Como ressaltou reportagem deste site, o ato era guardado a sete chaves. “Isso é lamentável. Não mais o que dizer. É um instrumento primário em matéria de favorecimento”, disse o senador Álvaro Dias (PSDB-PR). Ele também assegurou que irá consultar sua assessoria jurídica para verificar a possibilidade de tornar nulo o ato da mesa.
Mesmo estando em vigor há nove anos, o ato era desconhecido pelos parlamentares ouvidos pela reportagem. “Eu não sabia da existência disso. Cheguei há no Congresso há nove meses, e, por conta dessas coisas, pedi à minha equipe atenção redobrada aos temas ligados à administração da Casa”, contou o senador Jefferson Praia (PDT-AM), que assumiu a vaga do falecido senador Jefferson Peres.
“Dentro do contexto atual, de crise econômica, o Senado tem obrigação de dar a sua contribuição evitando desperdícios. A questão é: esses benefícios podem, devem ser estendidos?”, questionou o senador amazonense. “Temos que ter uma comissão responsável por avaliar todas essas questões. As decisões tomadas no passado precisam ser revistas.
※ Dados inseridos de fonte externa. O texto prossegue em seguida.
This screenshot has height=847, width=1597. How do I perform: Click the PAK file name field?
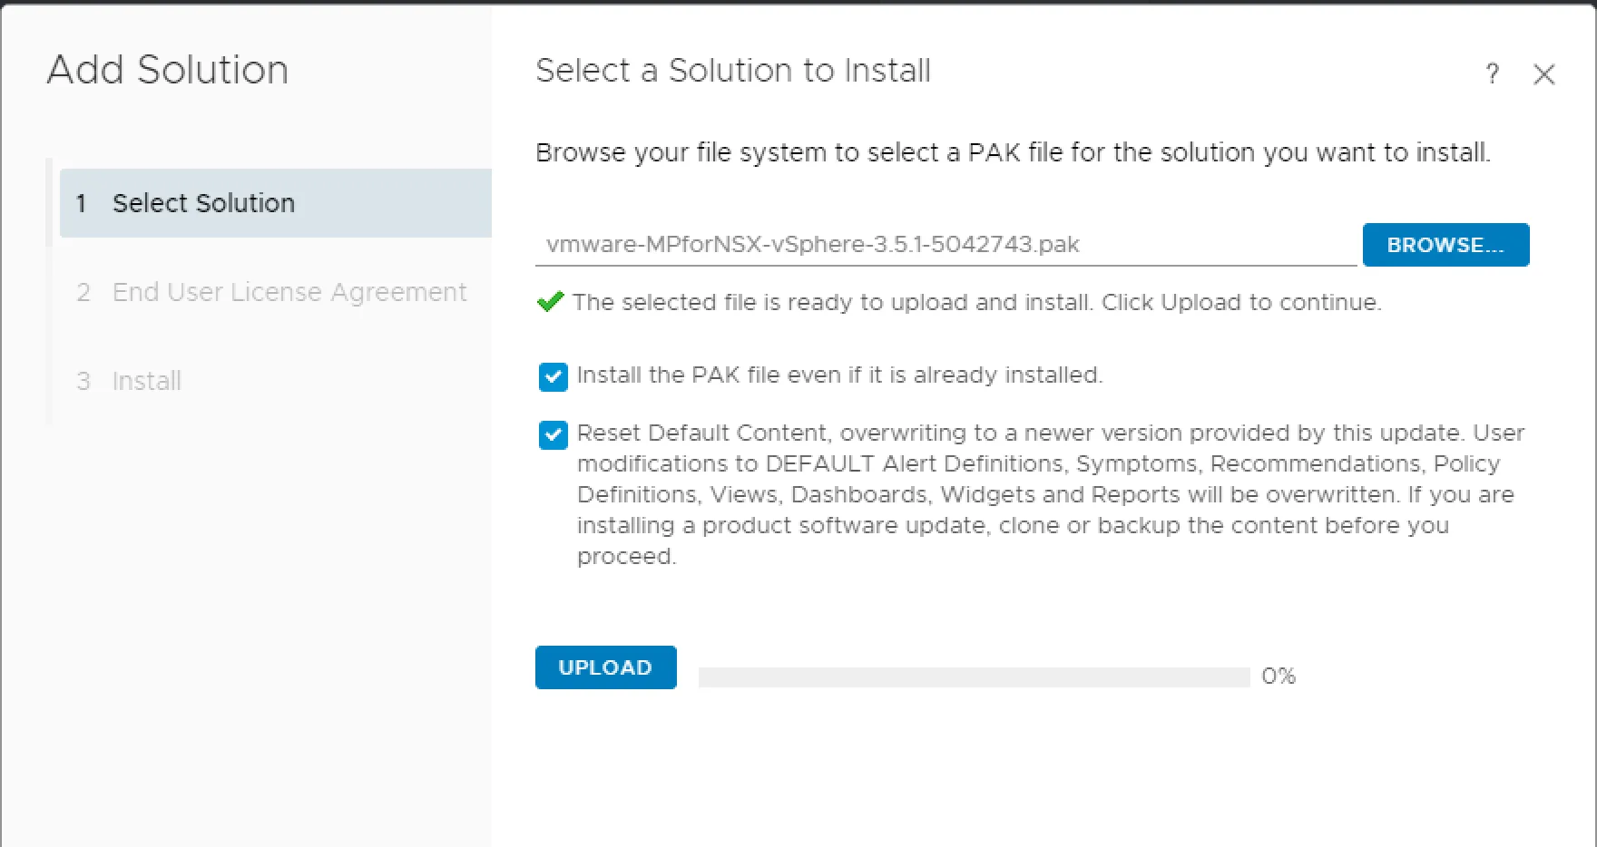945,245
O presidente da Casa, a Mesa e cada um de nós senadores, têm obrigação de tratar isso com transparência. Usamos dinheiro público”, concluiu Praia.
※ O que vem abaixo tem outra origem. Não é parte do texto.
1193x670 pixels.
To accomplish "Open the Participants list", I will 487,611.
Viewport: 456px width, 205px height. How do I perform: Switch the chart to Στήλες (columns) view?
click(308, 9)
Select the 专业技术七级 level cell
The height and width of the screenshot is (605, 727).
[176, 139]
Atualmente, o beneficiário do ato 18 é o ex-secretário geral da Mesa, Raimundo Carreiro, hoje ministro do Tribunal de Contas da União (TCU). Mesmo com um salário de R$ 24,5 mil, o ministro pediu e obteve ressarcimento de R$ 3.043 do Senado para despesas com dentistas, segundo dados do Sistema Integrado de Administração Financeira (Siafi).
“O país me pagou pouco”
Carreiro foi nomeado em 1995 por José Sarney (PMDB-PA), que naquela época também era presidente da Casa, secretário-geral do Senado, e permaneceu no cargo por 12 anos. À reportagem, ele disse que o país tem uma dívida com ele, e que portanto, o ressarcimento é justo. “Foram quase 13 anos no cargo e tive desgastes muito maiores do que os senadores. O país me pagou pouco”, afirmou.
No ano passado, o ex-secretário e ministro acumulou ressarcimentos do Senado com os do Tribunal de Contas da União. Ele reembolsou um total de R$ 13.877,32 em gastos médicos pagos pelo TCU, de acordo com o Siafi. Segundo ele, não houve irregularidade porque o tribunal não ressarce despesas com dentistas.
Crise
Outro que passará a ser beneficiado com a medida é o ex-diretor geral do Senado, Agaciel Maia. Ele foi afastado do cargo depois da denúncia de que omitiu uma mansão da sua declaração de renda. “Precisamos rever o senado por inteiro. Do jeito que as coisas iam, até diretor de copo d’água entraria na lista de beneficiários. A Casa eternizou um grupo e foram feitas concessões a ele. Está na hora de perdemos os anéis para conservarmos os dedos”, defendeu o líder do PSDB na Casa, senador Arthur Virgílio (AM). Em sua fala, o senador ironiza levantamento do próprio Senado que mostrou que a Casa conta com 181 diretorias: mais do que o dobro do número de senadores.
O clima no Senado é de constrangimento. A Casa vem sofrendo desgastes ininterruptos desde o início deste ano. “Existe uma chance real de o país, a opinião pública, desacretidar o Congresso. E isso seria uma perda enorme para a democracia. Essa instituição terá que superar essa crise com soluções reais. Qualquer solução de factóide será percebida pelo povo”, complementou Virgílio.
Conforme também revelou o Congresso em Foco, o Senado liberou R$ 1,19 milhão do total de R$ 1,6 milhão reservado no orçamento para ressarcir despesas médicas e odontológicas de 45 ex-senadores e outros dez dependentes de ex-parlamentares apenas em 2008. Entre os beneficiários, aparece um suplente de senador que exerceu o mandato por apenas 45 dias. A assistência médica e odontológica dos parlamentares e servidores do Senado custou R$ 61,35 milhões à Casa em 2008. Para este ano, a previsão de despesas nessa área é de R$ 61,66 milhões.